A changing society, a changing workforce

China is becoming one of the world’s most rapidly educated countries. Every year millions and millions of students progress from the “gaokao” high school examinations into University, with thousands of educational institutions spanning the towns, cities and provinces. Millions more head abroad to study in prestigious universities in Europe, North America and beyond. As a result of this monumental social change, China faces the challenge of accommodating millions of graduates into a job market which can barely keep up. An industrial economy with an increasingly educated, white collar population. The result is a growing rate of graduate unemployment. How have the government responded to this?

Chinese job seekers visit a job fair in southwest China's Chongqing Municipality. Pic: AP.
Chinese job seekers visit a job fair in southwest China’s Chongqing Municipality. Pic: AP.

Tougher visa requirements

As a result of this rapid social change, no longer is the possession of a University degree enough for a foreigner to merit a position in China on its own. Chinese visa rules no longer permit this. As a foreigner candidate for employment in China, the burden is now placed upon you to demonstrably prove that your skills and thus experiences, are worthy of exceeding that of locals to make your position necessary. This creates two requirements, that in applying for a job in China you come equipped with two years worth of formal work experience, or certification which exceeds the norm. For example, if you are applying for an English teaching position, if you possess a valid TEFL/TESOL or CELTA certificate, then you are eligible to obtain a working visa. If not, then you must prove that you have the valid experience.

 

Two years of Relevant work experience

Simply finding a suitable job in China is not enough.

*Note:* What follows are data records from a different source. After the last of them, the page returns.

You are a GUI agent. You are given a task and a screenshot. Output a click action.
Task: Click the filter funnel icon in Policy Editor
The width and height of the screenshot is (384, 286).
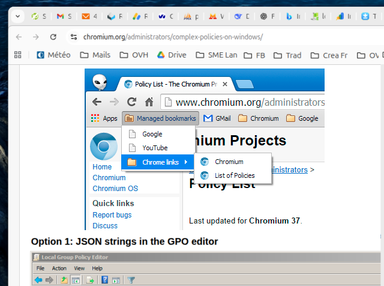click(x=131, y=280)
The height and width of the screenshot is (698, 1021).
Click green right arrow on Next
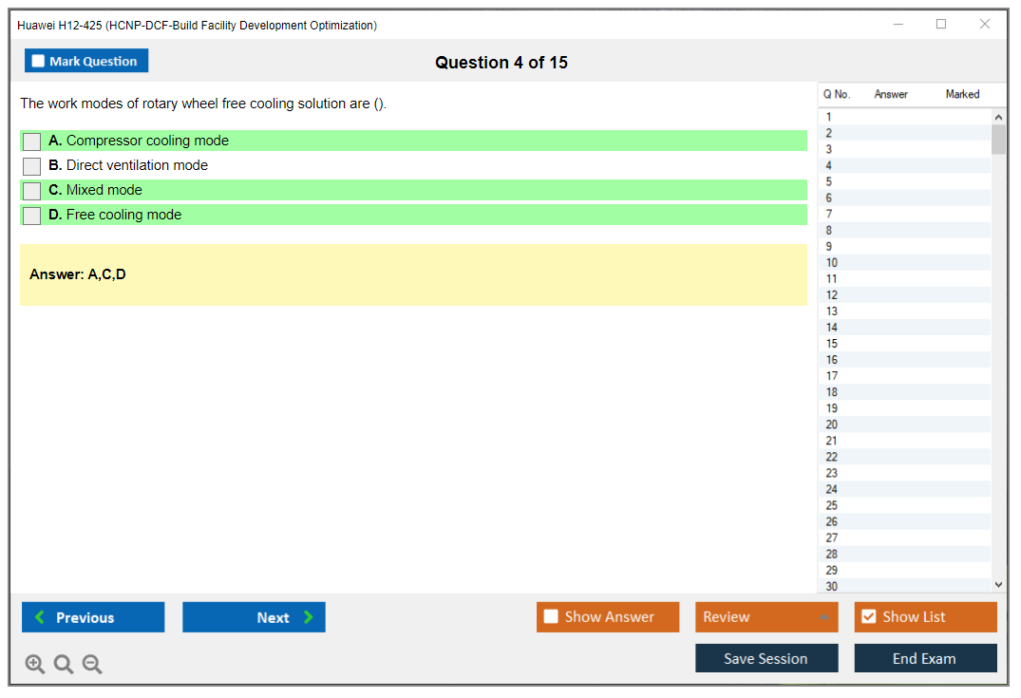[309, 617]

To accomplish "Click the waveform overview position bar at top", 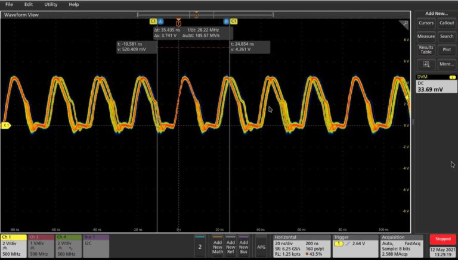I will (x=196, y=14).
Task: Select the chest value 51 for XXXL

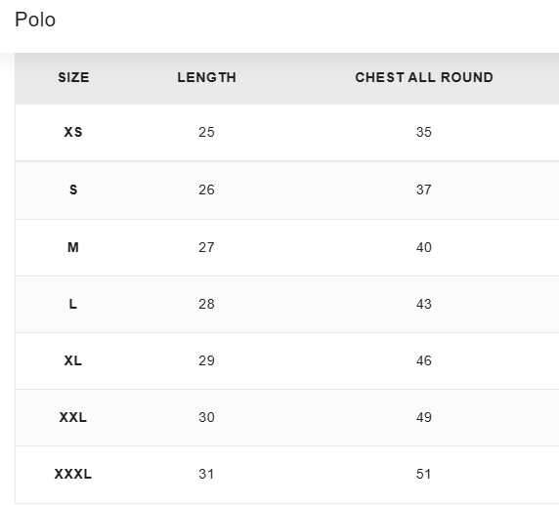Action: click(423, 474)
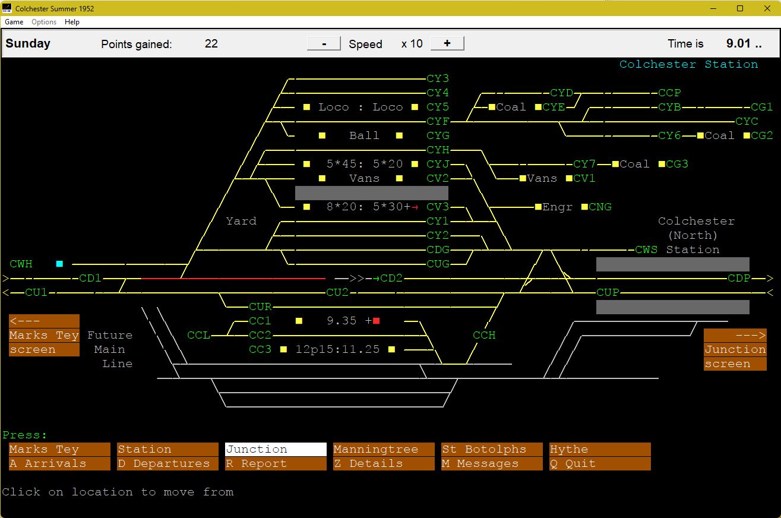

As well as the requirement to have two years of work experience since graduation, the work experience must be relevant to the responsibilities of your future job in China.

For example, if you have taught English for the last two years since graduation and wish to change to an area requiring a whole new skill set, you will likely come into difficulties because essentially your experience would still be that of a newcomer. You need to have demonstrable experience. The Chinese visa system takes this into account when vetting applications for work permits. Many companies in China are not aware of this rule (so you might want to inform them prior receiving a new offer).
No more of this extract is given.